Welcome to Field Reports!
Every two weeks, I share insights and updates from my classroom, reflecting on my pedagogical practices.
For creative writing and ELA activities to use in your class, check out Plug & Play!
It’s been a while since I’ve written a post. It’s the depths, I tell you. The depths of winter, the depths of the long-leg of the school year relay. It’s left me a little glum and overworked.
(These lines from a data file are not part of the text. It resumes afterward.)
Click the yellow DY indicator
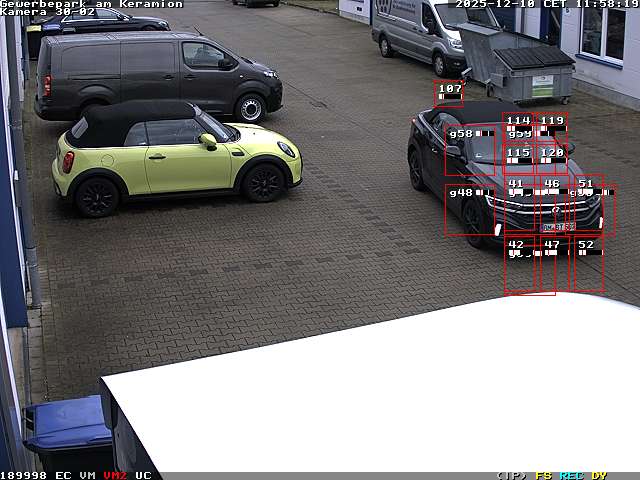The height and width of the screenshot is (480, 640). coord(598,475)
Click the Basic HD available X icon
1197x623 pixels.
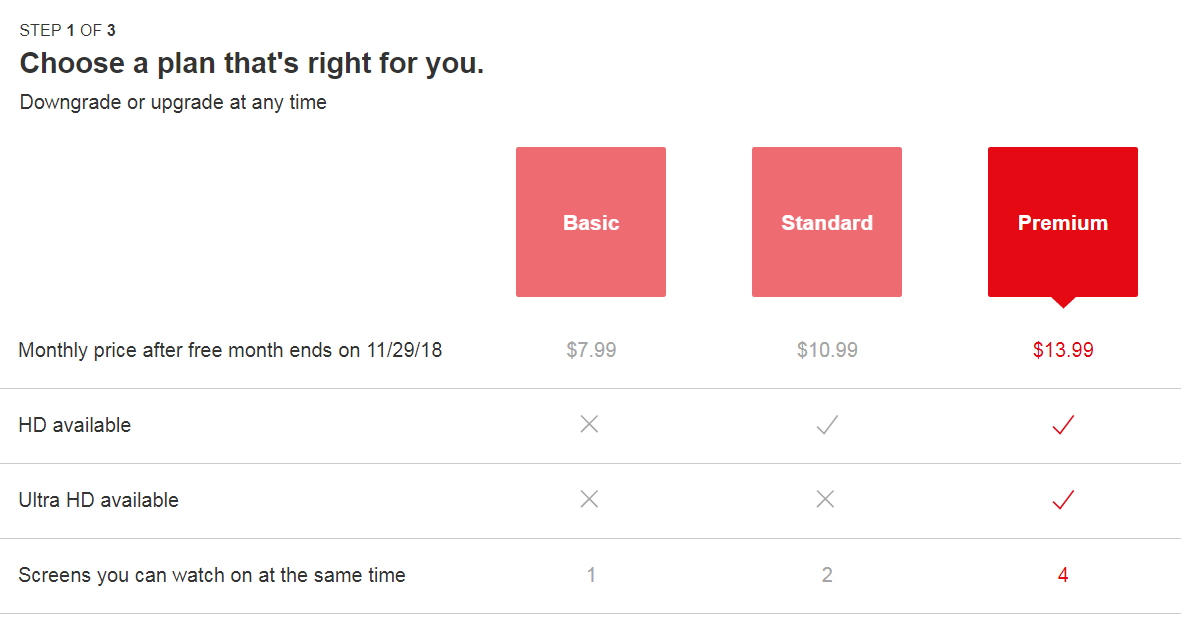[x=589, y=424]
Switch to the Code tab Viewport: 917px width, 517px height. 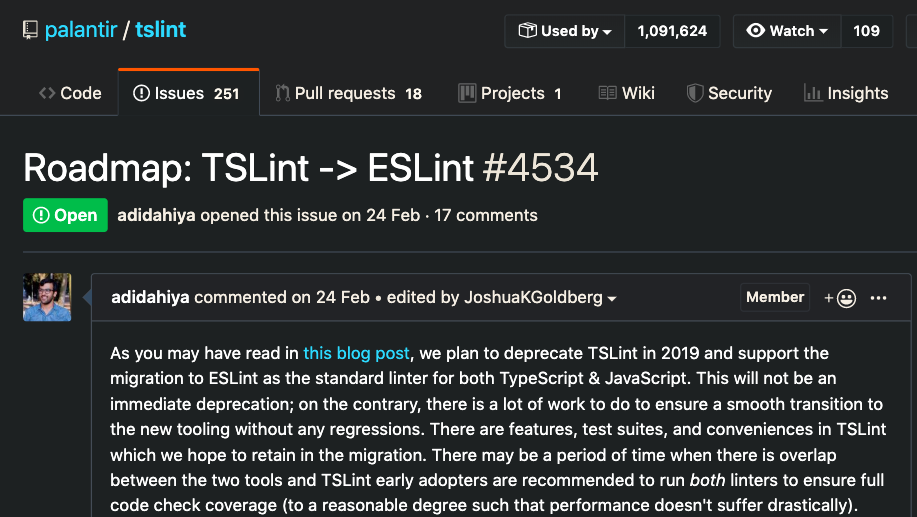click(x=70, y=93)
I also haven’t had much to say, so I decided not to force half-hearted writing out of me and onto you.
But now: the sun showed its face for a few days, my mood has lifted, and I have a couple of ideas to share.
This is not a post about AI, but I want to start with the joke/nightmare of education reaching a point where teachers plan lessons using AI, students do the work using AI, and the work is graded by—you guessed it—AI. Teachers pretending to teach, students pretending to learn, and, all along the way, computers are just crunching probabilities. ‘Twould be a tragic farce and would spoil the whole point of education.
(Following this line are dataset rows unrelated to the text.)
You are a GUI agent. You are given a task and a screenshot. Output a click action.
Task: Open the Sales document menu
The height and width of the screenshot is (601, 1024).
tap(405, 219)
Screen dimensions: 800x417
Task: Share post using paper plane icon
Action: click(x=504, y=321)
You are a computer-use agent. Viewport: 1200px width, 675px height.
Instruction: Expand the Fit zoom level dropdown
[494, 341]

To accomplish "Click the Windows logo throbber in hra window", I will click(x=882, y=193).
The charade of pretending to learn, however, even if we disregard AI, is already present. It’s habitual, widespread, and deeply rooted.
This critique is nothing new, but over the past few weeks I’ve been reminded and discouraged by it more than usual. I see students copy answers off a picture of their friend’s work. Students talk about the numerous ways they’ve cheated on tests. They intentionally write with worse handwriting when they aren’t confident in their answers because they know there’s a good chance their teacher is tired and won’t read that closely.
Students pretending to learn; teachers pretending to teach.
When you ask students about their school work, they often say, “I finally got it done.”
It’s a shame that the best part of school is the exit.
Grades—the main culprit for spoiling education—divert value.
I’m picturing a kid collecting pokémon cards and trading them with friends. He keeps one because it looks cool. It could be powerful/rare/common but the kid doesn’t know, and the kid doesn’t care. It’s just cool. You see those flames? And the fangs?? C’monnn now.
For the card trading moguls, however, the value of the card is the amount of dollar bills it garners. Who cares if it looks cool?
(I know I’m simplifying the trading card world for my own metaphoric purposes. Forgive me.)
Here’s the hypothesis: consistently diverting the value of a thing into something void of value (like money, or grades) will, over time, make the original thing feel void of value as well.
Regardless of the words people say, the message students actually absorb from everyone (peers, staff, society, parents, etc.) is that the grade is what matters. Compounding this is that fact that students are intimately aware of the subjectivity of grades: one teacher is strict, another is “chill” and “doesn’t care,” and every teacher is inconsistent on their expectations and follow-through. The meaning of a grade isn’t guaranteed or stable.
In this way, grades don’t just steal value, they erode a sense of value overall.
School doesn’t give students something worth caring about. The prize they seek (a grade) is hollow and unreliable. Replace the value of reading with something meaningless and of course the current we educators swim against is apathy.
The work of a teacher, then, is retrieval and restoration. Reading is amazing. Science is amazing. Art and photography and every other subject is amazing. But the vivacity of life and learning has been obscured by this thing we call “school.”
My hope is that students don’t long for the exit but wish that school would last a little longer.
A Note on Ungrading
My ungrading system seems to have restored some value to the things we do in class. The amount of genuine interest and true learning has increased. That said, I still can’t seem to shake my students loose from the reflexes induced by grades.
Students still ask me if their work will get enough points (we haven’t been using points in my class all year). They still ask me if the assignment will go on their grade. And take yesterday for example: students were asking me if the comic they were making had to have color. That’s a question that only school would fool them into asking.
Class as a Magazine Company
Lately I’ve been imagining what it would be like if I ran my English classes like a literary journal or a magazine. My thoughts:
We could have themed issues surrounding certain ideas that we read about/study.
Students could submit original work.
There could be a section on society and culture where students write reviews of albums, movies, and shows.
Students would rotate through roles: editor, designer, writer, creative lead, etc.
Would each class have it’s own magazine?
Could students get into groups and create their own magazines that they run throughout the year?
Students could practice every form of writing prescribed in state standards: narrative, informational, persuasive.
Could we get the magazines printed? Pass them around the school?
Real audience, real purpose, real value.
Maybe designing this will be my summer project.
Thank you for reading!! If you have insights to share related to the topics I’ve discussed, I’d love to hear from you.
📼 My collection of videos to start class.
🖋️ Poems I share with my students.
🎹 My playlist of gentle music.
📚 What I’m reading/highlighting.







Love the magazine idea!
Well said! You are speaking my language (Pokémon).
I think your magazine company approach is worth pursuing. Heck, I might actually try it next year too! I could see it working really well for my creative writing classes.
Thanks for sharing your thoughts. I'm sure the majority of teachers feel the same way you do about our current system. It is broken, but that doesn't mean it can never be fixed.